Source document:
··········

Tier 3: Communities (where you argue, test, and learn faster)

r/LocalLLaMA

r/LocalLLaMA is the only place on the internet where you can post "what is the best 32B for a 3090 in April 2026" and get 15 honest answers within an hour. It is the de-facto town square for local LLM builders. Subscriber count is in the mid-hundreds of thousands as of 2026 and climbing fast.

Sister subs worth tracking: r/StableDiffusion for local image generation and r/MachineLearning for research-adjacent discussion.

Hacker News

Hacker News filters AI news through an engineer's skepticism. The front page misses about 40 percent of open-source releases, but the comments on the stories that do land are usually worth the scroll. Set an alert for stories tagged with your favorite model names.

Discords

The three Discords developers should actually join:

  • Hugging Face Discord, roughly 90k members, with active channels for transformers, diffusers, and model releases.
  • EleutherAI Discord, roughly 34k members, the original open-research collective and still the best place to eavesdrop on active research threads.
  • GPU MODE Discord, roughly 26k members, focused on CUDA kernels, FlashAttention, and low-level inference optimization.

Join all three, mute most channels, and check in once a week.

Tier 4: YouTube (for context, not live updates)

Yannic Kilcher

Yannic Kilcher reads papers on camera, section by section, for an hour at a time. Roughly 350k subscribers. The best way to learn how to read an AI paper is to watch Yannic read one and then re-read it yourself.

Two Minute Papers

Two Minute Papers (Karoly Zsolnai-Feher, 1.77M+ subscribers as of January 2026) is the other end of the spectrum. Short, enthusiastic, graphics-heavy. Better for "what is even possible in 2026" than for technical depth, but great as a discovery tool.

AI Explained

AI Explained (Philip) covers frontier model capabilities with unusually careful citations and a calm presentation. Author of SimpleBench, so the channel has its own data source for reasoning benchmarks. Worth watching for the "is this model actually smarter" takes.

Andrej Karpathy

Andrej Karpathy's YouTube is not news at all. It is a masterclass archive. The Let's Reproduce GPT-2 and Zero To Hero series remain the single best free curriculum for understanding what you are actually shipping when you call model.generate().

Tier 5: Social (discovery only, never citation)

··········

Stored items:
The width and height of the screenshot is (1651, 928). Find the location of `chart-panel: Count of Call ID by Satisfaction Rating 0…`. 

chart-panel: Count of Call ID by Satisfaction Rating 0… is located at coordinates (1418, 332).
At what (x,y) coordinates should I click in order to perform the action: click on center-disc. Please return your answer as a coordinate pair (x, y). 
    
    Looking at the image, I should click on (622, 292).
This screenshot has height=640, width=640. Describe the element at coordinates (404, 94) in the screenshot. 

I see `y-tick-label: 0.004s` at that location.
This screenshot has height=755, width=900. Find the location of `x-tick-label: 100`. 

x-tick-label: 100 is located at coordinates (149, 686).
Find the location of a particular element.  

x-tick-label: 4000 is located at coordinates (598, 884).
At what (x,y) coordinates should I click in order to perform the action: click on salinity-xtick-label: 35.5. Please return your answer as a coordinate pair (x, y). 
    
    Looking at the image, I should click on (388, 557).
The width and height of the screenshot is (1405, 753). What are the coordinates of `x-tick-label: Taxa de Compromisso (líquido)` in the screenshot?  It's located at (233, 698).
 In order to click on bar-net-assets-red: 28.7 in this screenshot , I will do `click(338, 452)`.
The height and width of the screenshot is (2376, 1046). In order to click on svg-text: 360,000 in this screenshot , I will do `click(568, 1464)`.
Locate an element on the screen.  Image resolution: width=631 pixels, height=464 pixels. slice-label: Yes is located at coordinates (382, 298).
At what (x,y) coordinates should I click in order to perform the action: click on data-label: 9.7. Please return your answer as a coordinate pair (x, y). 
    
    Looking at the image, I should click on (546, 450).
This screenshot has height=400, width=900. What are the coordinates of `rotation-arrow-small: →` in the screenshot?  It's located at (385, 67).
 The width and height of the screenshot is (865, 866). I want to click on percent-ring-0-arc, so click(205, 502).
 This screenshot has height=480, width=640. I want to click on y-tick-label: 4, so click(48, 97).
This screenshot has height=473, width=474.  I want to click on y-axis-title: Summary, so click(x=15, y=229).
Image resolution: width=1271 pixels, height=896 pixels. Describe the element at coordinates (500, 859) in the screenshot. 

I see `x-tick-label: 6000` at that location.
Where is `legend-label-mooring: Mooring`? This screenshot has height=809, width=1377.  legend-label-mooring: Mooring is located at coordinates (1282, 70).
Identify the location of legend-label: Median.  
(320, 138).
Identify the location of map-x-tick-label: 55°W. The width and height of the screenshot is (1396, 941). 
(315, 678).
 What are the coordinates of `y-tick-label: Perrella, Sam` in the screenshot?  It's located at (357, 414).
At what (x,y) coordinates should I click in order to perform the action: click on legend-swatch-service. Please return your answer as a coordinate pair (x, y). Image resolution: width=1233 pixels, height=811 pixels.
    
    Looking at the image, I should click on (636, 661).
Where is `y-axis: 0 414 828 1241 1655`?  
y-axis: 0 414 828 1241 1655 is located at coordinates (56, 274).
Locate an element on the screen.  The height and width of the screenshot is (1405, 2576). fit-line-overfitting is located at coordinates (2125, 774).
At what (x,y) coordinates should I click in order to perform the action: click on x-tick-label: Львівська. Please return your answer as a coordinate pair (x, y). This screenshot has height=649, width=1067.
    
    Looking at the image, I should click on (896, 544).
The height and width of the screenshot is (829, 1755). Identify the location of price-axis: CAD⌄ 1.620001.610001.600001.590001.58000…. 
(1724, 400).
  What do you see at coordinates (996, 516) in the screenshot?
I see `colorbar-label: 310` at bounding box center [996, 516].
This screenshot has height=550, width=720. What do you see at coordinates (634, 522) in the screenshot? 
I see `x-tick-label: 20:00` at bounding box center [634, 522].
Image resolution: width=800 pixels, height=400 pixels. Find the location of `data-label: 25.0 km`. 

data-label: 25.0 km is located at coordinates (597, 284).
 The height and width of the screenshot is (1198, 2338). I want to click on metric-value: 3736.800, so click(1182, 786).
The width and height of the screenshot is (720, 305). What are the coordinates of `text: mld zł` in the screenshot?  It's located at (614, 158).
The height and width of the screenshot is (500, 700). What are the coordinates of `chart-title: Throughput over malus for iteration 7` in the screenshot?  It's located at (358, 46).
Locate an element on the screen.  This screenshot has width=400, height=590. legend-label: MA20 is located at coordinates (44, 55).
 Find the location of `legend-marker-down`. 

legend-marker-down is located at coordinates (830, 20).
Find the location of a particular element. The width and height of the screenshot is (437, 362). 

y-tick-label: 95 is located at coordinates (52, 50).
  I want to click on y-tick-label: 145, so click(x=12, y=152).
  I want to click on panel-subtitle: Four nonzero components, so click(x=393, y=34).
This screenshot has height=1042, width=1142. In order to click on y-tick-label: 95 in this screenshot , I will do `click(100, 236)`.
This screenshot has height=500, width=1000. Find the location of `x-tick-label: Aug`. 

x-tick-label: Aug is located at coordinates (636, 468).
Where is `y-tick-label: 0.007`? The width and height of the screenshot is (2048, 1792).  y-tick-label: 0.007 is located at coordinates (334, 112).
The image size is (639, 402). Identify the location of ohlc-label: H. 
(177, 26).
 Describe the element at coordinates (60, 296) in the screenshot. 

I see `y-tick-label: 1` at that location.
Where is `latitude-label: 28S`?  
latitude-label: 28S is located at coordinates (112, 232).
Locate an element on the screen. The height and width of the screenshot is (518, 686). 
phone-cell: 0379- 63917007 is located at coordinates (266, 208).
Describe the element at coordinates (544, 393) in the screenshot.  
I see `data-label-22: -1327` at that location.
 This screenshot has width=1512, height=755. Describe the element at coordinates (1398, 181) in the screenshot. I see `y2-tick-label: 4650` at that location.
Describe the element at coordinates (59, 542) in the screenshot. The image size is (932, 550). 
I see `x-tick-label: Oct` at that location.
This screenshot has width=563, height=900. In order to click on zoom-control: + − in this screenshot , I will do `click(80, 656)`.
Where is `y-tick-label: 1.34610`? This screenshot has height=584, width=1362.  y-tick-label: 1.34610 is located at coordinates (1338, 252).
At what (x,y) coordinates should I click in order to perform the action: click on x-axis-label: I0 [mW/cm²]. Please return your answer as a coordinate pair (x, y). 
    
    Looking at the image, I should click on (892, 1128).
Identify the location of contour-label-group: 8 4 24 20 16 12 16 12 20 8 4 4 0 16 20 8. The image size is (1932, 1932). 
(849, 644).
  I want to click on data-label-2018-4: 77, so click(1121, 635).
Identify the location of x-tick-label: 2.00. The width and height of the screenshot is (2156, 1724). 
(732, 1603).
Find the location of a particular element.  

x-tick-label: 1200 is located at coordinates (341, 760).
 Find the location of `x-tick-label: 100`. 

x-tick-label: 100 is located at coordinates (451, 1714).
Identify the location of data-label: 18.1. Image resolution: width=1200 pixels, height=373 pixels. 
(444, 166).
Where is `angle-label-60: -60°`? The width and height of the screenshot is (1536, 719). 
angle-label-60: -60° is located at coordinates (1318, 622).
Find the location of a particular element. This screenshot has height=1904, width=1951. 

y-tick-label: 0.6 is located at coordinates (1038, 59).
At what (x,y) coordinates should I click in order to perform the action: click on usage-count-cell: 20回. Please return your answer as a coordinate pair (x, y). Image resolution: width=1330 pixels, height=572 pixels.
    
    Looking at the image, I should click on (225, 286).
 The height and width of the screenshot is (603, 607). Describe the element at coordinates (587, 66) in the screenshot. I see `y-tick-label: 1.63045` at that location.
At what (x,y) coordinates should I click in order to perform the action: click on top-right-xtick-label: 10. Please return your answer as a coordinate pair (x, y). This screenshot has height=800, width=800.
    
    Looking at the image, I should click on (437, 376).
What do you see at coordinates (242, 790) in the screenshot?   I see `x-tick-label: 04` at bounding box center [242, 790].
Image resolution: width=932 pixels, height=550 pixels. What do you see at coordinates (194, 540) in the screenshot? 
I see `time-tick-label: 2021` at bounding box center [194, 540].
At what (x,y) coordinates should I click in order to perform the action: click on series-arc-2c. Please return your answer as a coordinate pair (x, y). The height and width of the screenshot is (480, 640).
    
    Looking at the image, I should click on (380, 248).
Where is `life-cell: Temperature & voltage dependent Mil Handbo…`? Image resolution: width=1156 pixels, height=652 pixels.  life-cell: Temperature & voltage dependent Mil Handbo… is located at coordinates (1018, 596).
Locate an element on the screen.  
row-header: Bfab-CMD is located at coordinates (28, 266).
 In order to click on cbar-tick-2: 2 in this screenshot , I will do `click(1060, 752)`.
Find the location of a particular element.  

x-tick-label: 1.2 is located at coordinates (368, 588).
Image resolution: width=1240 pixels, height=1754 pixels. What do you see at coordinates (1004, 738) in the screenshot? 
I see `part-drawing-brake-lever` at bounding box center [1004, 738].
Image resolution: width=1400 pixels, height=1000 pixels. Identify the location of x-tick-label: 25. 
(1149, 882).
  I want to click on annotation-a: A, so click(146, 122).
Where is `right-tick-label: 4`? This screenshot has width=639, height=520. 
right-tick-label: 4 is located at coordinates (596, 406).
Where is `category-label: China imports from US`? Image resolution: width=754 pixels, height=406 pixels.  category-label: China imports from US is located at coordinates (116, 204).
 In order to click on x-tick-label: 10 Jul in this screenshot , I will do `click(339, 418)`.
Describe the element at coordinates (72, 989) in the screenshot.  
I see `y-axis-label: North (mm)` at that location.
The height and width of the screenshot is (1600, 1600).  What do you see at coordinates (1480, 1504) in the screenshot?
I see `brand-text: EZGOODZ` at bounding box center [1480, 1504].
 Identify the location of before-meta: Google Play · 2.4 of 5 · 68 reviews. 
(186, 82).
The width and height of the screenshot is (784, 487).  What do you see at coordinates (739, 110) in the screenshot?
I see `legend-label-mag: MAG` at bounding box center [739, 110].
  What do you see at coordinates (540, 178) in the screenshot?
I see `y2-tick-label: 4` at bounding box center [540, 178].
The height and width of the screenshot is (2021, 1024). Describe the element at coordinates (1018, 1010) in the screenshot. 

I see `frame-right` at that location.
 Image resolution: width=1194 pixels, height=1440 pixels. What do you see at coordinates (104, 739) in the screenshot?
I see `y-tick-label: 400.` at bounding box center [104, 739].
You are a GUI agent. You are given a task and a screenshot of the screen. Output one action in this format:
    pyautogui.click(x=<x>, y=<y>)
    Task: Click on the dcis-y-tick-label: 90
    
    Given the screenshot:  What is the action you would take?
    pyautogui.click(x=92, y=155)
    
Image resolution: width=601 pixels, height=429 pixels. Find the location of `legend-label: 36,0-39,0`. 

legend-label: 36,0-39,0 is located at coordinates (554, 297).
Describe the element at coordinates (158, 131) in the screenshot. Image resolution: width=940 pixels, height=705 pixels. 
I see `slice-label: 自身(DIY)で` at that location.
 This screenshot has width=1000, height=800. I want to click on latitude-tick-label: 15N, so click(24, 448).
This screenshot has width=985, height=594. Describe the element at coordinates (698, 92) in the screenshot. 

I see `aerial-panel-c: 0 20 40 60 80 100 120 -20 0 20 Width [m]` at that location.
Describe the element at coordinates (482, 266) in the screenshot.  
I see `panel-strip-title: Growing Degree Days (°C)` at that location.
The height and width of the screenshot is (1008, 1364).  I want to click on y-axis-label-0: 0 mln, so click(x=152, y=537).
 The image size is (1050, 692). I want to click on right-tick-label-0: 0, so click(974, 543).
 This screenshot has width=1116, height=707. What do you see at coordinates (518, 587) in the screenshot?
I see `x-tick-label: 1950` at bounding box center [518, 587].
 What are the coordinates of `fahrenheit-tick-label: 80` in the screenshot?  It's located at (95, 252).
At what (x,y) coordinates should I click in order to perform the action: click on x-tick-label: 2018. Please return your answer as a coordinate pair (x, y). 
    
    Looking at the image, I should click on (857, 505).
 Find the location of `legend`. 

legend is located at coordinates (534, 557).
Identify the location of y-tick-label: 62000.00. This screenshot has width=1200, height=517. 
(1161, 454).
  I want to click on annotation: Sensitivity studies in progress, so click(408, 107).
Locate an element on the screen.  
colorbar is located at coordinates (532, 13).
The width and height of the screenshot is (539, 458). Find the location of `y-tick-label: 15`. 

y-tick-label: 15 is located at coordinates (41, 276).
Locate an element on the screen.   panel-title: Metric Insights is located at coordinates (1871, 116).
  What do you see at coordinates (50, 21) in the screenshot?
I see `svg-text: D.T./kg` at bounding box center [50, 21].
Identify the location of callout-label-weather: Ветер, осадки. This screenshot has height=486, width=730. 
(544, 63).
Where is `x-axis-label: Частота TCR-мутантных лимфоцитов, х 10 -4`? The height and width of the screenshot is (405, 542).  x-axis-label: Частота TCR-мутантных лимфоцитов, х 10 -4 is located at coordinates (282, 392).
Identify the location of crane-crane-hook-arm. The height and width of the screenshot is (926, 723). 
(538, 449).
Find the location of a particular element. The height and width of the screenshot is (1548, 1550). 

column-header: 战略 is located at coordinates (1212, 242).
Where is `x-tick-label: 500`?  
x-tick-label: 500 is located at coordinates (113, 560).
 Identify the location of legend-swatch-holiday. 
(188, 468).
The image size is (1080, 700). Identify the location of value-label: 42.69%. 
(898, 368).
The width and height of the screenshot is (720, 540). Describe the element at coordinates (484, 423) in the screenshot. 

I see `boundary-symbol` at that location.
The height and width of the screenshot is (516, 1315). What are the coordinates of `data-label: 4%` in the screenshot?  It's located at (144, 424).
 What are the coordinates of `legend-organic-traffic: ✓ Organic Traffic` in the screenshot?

··········

Your task:
Write the next part of the guide to following AI news, picking up right after its final heading, "Tier 5: Social (discovery only, never citation)".

Answer below:
Twitter/X still has the fastest AI firehose, but the noise-to-signal ratio has gotten worse every quarter. Our rule: follow researchers, not hype accounts, and never quote a tweet without finding the paper it refers to. A short list of accounts that consistently link upstream: @karpathy, @simonw, @_philschmid, @jerryjliu0, @natolambert, and @AIExplainedYT.

Use lists, not the main timeline. That one change alone cuts noise by 80 percent.

Our opinionated ranking

If we had to pick a single daily, a single weekly, and a single community, here is what we would keep:

  • Daily: Hugging Face trending + Simon Willison's weblog + r/LocalLLaMA hot (20 minutes total).
  • Weekly: Latent Space + Interconnects + Import AI (30 minutes total).
  • Community: one Discord (EleutherAI if you are research-curious, GPU MODE if you write kernels) + one subreddit (r/LocalLLaMA).

That is the whole stack. Roughly one hour a week of active reading, and you will be ahead of 95 percent of the "AI News Today" consumers who doomscroll Twitter for two hours a day and retain nothing.

What to watch in the next 90 days

  • Whether Hugging Face Papers formalizes a SOTA leaderboard system to fill the Papers With Code gap.
  • Whether any new open-model-focused podcast launches to compete with Latent Space. Interconnects now has an audio version, and the category has room for more.
  • Whether YouTube's AI-content crackdown changes how Two Minute Papers, Yannic, and AI Explained cover model releases.
  • Whether a Discord bot ends up writing a better daily AI newsletter than any human. Some early experiments in the GPU MODE and EleutherAI servers are getting close.

Do this in ten minutes: subscribe to Latent Space, bookmark Hugging Face trending, join r/LocalLLaMA, and drop one Discord invite into your pinned tabs. That is your AI news for developers stack for 2026, built in less time than your coffee took to brew.

Tested on: editorial piece, no hardware testing required. Last updated: 2026-04-13.